## Record extracts
_ _ _
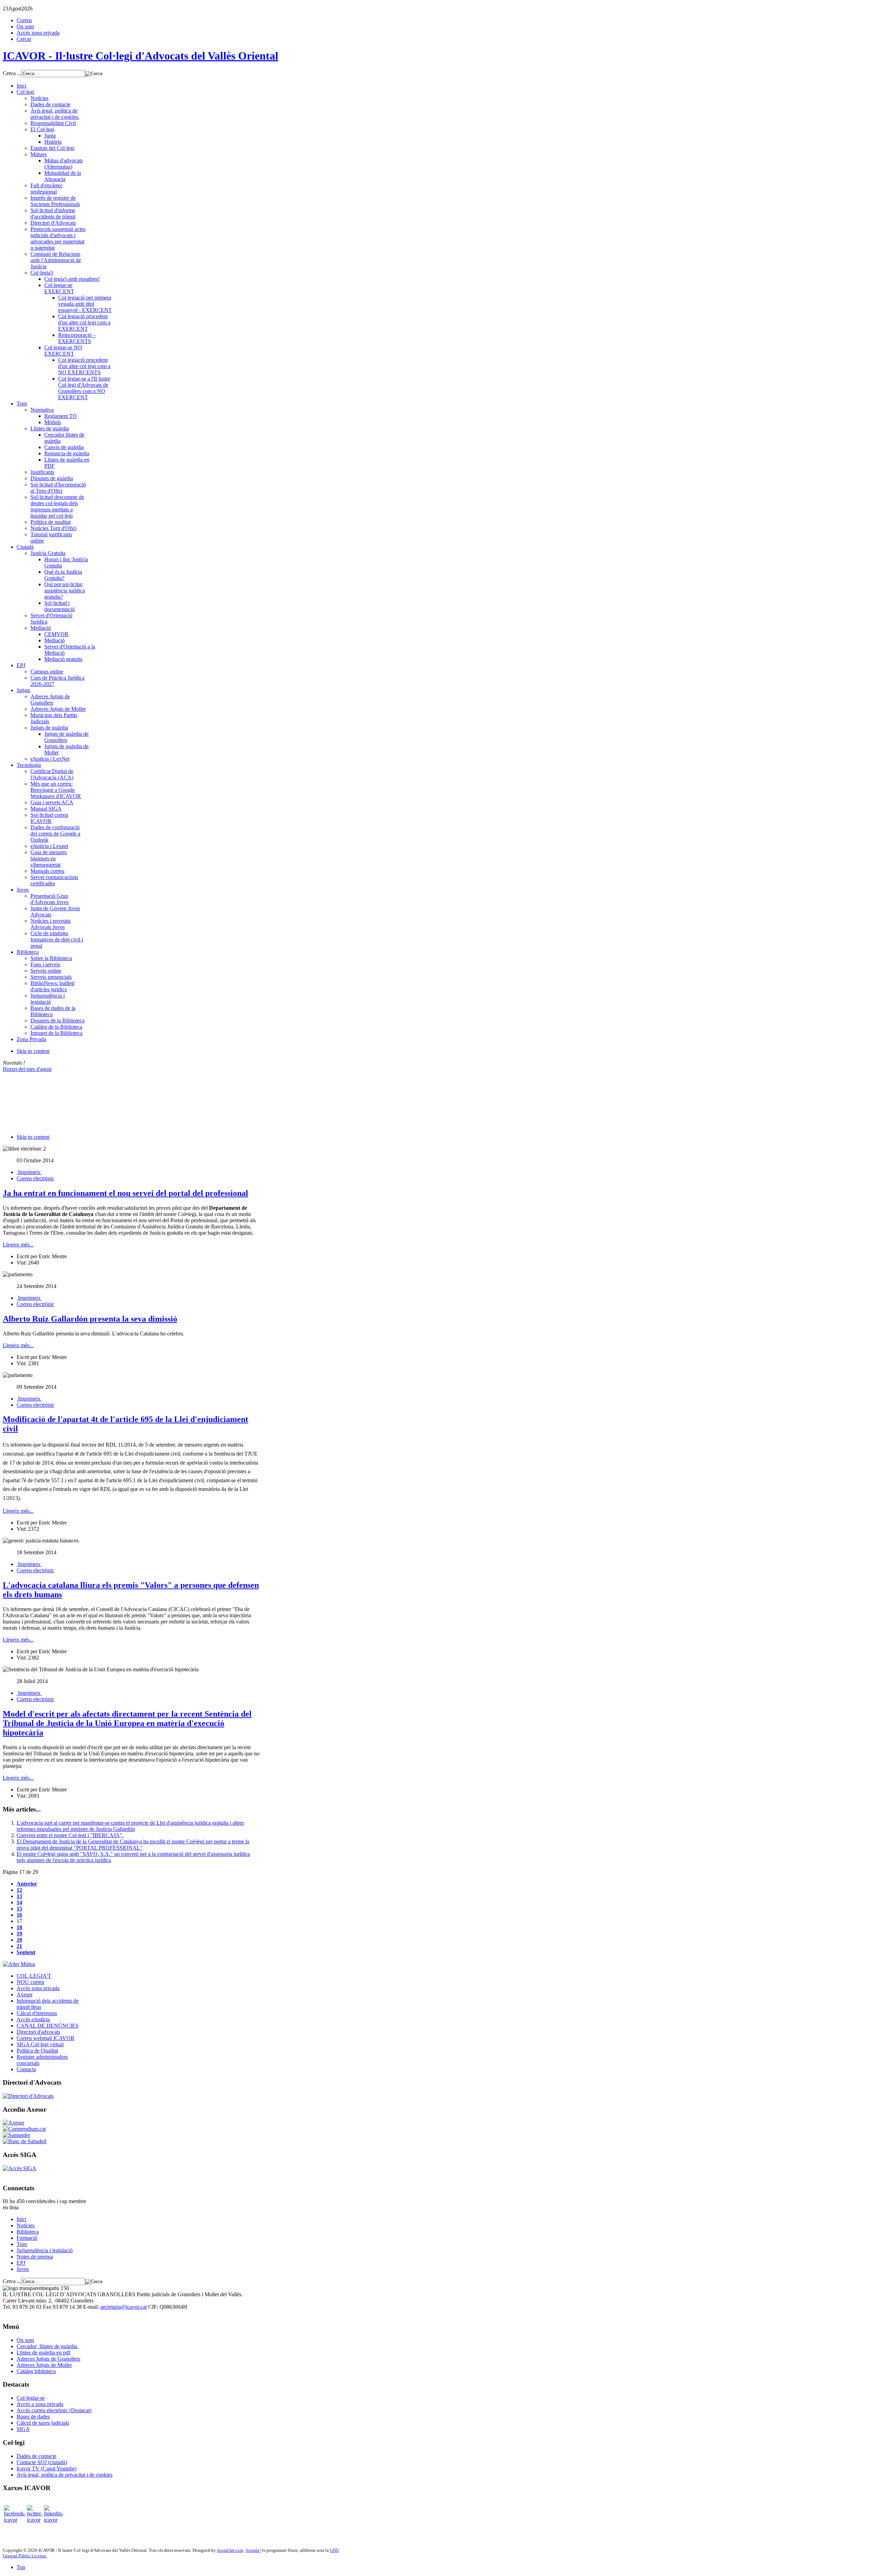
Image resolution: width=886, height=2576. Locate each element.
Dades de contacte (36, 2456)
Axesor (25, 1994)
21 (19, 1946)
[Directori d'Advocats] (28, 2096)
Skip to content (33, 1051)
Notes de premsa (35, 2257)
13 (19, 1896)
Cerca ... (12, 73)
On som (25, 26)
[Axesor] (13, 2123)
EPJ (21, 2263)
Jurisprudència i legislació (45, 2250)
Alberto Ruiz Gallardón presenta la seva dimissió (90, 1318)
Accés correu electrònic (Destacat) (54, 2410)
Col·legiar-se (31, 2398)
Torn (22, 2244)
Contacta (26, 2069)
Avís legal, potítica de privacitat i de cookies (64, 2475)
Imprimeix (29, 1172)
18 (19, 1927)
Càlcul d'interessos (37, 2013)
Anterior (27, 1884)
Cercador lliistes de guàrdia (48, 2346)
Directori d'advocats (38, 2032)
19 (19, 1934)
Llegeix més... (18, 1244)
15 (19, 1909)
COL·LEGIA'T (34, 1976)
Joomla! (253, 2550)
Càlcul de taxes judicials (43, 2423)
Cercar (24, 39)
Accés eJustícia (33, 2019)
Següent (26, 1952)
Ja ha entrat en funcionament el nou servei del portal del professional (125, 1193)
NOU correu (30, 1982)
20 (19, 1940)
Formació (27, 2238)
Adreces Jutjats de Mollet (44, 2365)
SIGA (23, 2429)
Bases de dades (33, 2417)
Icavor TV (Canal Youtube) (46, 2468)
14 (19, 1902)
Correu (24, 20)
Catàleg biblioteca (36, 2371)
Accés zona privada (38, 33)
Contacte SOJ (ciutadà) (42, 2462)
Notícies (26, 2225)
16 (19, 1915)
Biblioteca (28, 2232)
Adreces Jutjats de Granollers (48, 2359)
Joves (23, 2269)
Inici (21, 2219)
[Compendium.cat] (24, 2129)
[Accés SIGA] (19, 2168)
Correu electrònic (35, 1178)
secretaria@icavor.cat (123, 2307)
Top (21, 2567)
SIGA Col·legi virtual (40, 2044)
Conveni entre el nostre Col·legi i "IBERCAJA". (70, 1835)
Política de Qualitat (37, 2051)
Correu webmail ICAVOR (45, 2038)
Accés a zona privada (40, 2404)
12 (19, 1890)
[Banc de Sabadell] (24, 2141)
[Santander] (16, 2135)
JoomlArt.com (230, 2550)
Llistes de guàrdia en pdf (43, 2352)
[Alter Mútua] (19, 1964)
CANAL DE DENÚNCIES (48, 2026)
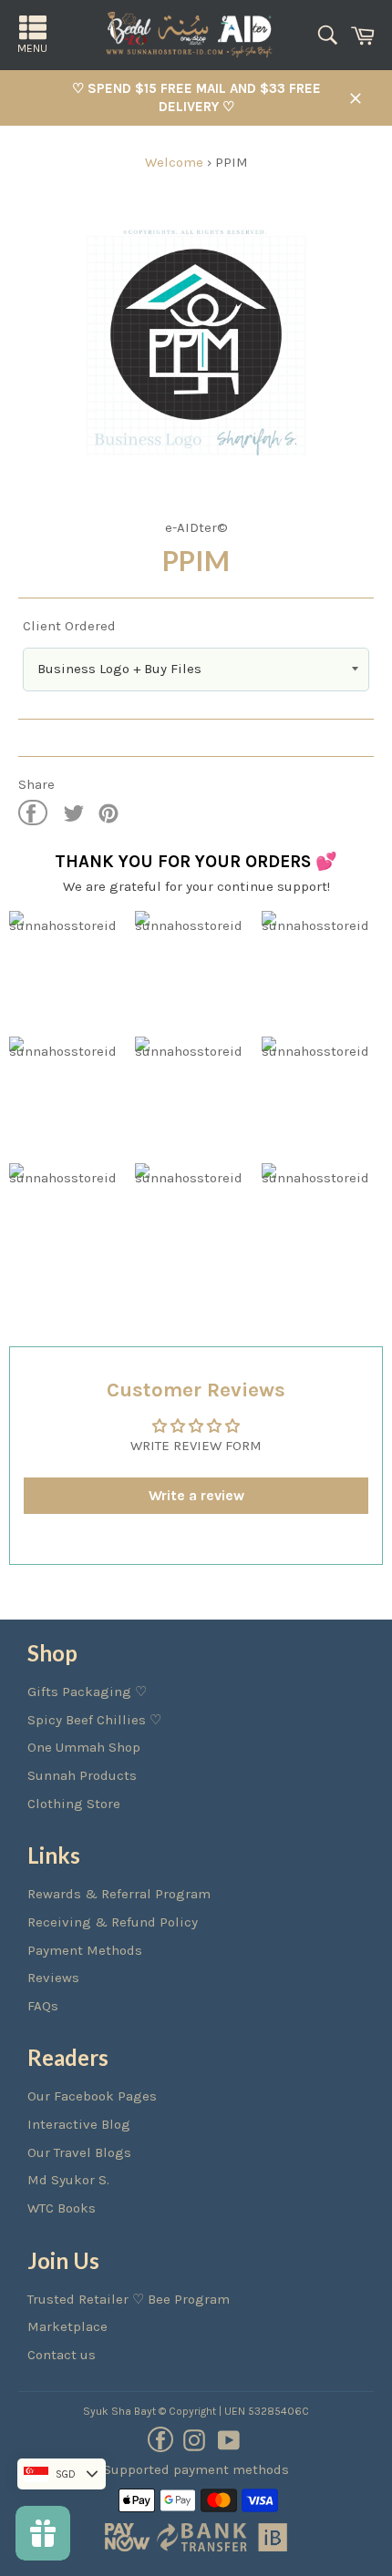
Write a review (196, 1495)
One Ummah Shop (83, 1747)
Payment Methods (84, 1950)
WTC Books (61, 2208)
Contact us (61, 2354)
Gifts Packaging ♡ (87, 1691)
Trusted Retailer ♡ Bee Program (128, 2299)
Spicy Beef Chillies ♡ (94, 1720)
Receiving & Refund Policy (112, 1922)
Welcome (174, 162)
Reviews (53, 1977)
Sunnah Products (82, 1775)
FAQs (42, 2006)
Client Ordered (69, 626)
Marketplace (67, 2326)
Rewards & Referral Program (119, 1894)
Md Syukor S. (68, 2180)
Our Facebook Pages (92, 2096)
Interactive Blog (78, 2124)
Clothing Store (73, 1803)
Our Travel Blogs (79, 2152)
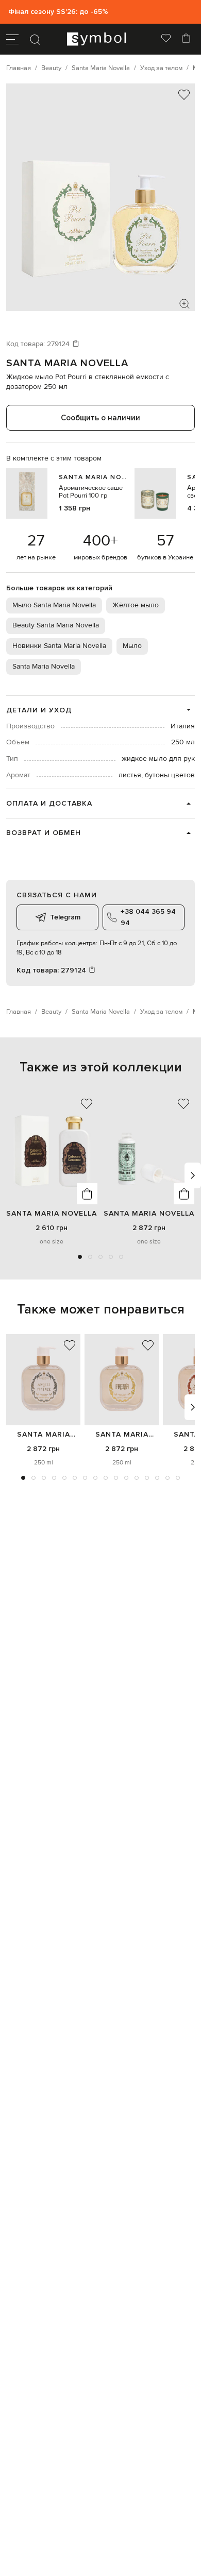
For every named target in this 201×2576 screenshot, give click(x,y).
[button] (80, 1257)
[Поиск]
_ _ _
## What to produce
A verbatim copy of the material, pictures excluded, is what must be produced.

## Result for this task
Image resolution: width=886, height=2576. Locate each element.
Dades de contacte (36, 2456)
Axesor (25, 1994)
21 (19, 1946)
[Directori d'Advocats] (28, 2096)
Skip to content (33, 1051)
Notes de premsa (35, 2257)
13 (19, 1896)
Cerca ... (12, 73)
On som (25, 26)
[Axesor] (13, 2123)
EPJ (21, 2263)
Jurisprudència i legislació (45, 2250)
Alberto Ruiz Gallardón presenta la seva dimissió (90, 1318)
Accés correu electrònic (Destacat) (54, 2410)
Col·legiar-se (31, 2398)
Torn (22, 2244)
Contacta (26, 2069)
Avís legal, potítica de privacitat i de cookies (64, 2475)
Imprimeix (29, 1172)
18 (19, 1927)
Càlcul d'interessos (37, 2013)
Anterior (27, 1884)
Cercador lliistes de guàrdia (48, 2346)
Directori d'advocats (38, 2032)
19 (19, 1934)
Llegeix més... (18, 1244)
15 (19, 1909)
COL·LEGIA'T (34, 1976)
Joomla! (253, 2550)
Càlcul de taxes judicials (43, 2423)
Cercar (24, 39)
Accés eJustícia (33, 2019)
Següent (26, 1952)
Ja ha entrat en funcionament el nou servei del portal del professional (125, 1193)
NOU correu (30, 1982)
20 (19, 1940)
Formació (27, 2238)
Adreces Jutjats de Mollet (44, 2365)
SIGA (23, 2429)
Bases de dades (33, 2417)
Icavor TV (Canal Youtube) (46, 2468)
14 (19, 1902)
Correu (24, 20)
Catàleg biblioteca (36, 2371)
Accés zona privada (38, 33)
Contacte SOJ (ciutadà) (42, 2462)
Notícies (26, 2225)
16 (19, 1915)
Biblioteca (28, 2232)
Adreces Jutjats de Granollers (48, 2359)
Joves (23, 2269)
Inici (21, 2219)
[Compendium.cat] (24, 2129)
[Accés SIGA] (19, 2168)
Correu electrònic (35, 1178)
secretaria@icavor.cat (123, 2307)
Top (21, 2567)
SIGA Col·legi virtual (40, 2044)
Conveni entre el nostre Col·legi i "IBERCAJA". (70, 1835)
Política de Qualitat (37, 2051)
Correu webmail ICAVOR (45, 2038)
Accés a zona privada (40, 2404)
12 (19, 1890)
[Banc de Sabadell] (24, 2141)
[Santander] (16, 2135)
JoomlArt.com (230, 2550)
Llistes de guàrdia en pdf (43, 2352)
[Alter Mútua] (19, 1964)
CANAL DE DENÚNCIES (48, 2026)
Write a review (196, 1495)
One Ummah Shop (83, 1747)
Payment Methods (84, 1950)
WTC Books (61, 2208)
Contact us (61, 2354)
Gifts Packaging ♡ (87, 1691)
Trusted Retailer ♡ Bee Program (128, 2299)
Spicy Beef Chillies ♡ (94, 1720)
Receiving & Refund Policy (112, 1922)
Welcome (174, 162)
Reviews (53, 1977)
Sunnah Products (82, 1775)
FAQs (42, 2006)
Client Ordered (69, 626)
Marketplace (67, 2326)
Rewards & Referral Program (119, 1894)
Md Syukor S. (68, 2180)
Our Facebook Pages (92, 2096)
Interactive Blog (78, 2124)
Clothing Store (73, 1803)
Our Travel Blogs (79, 2152)
For every named target in this 201×2576 screenshot, give click(x,y).
[button] (80, 1257)
[Поиск]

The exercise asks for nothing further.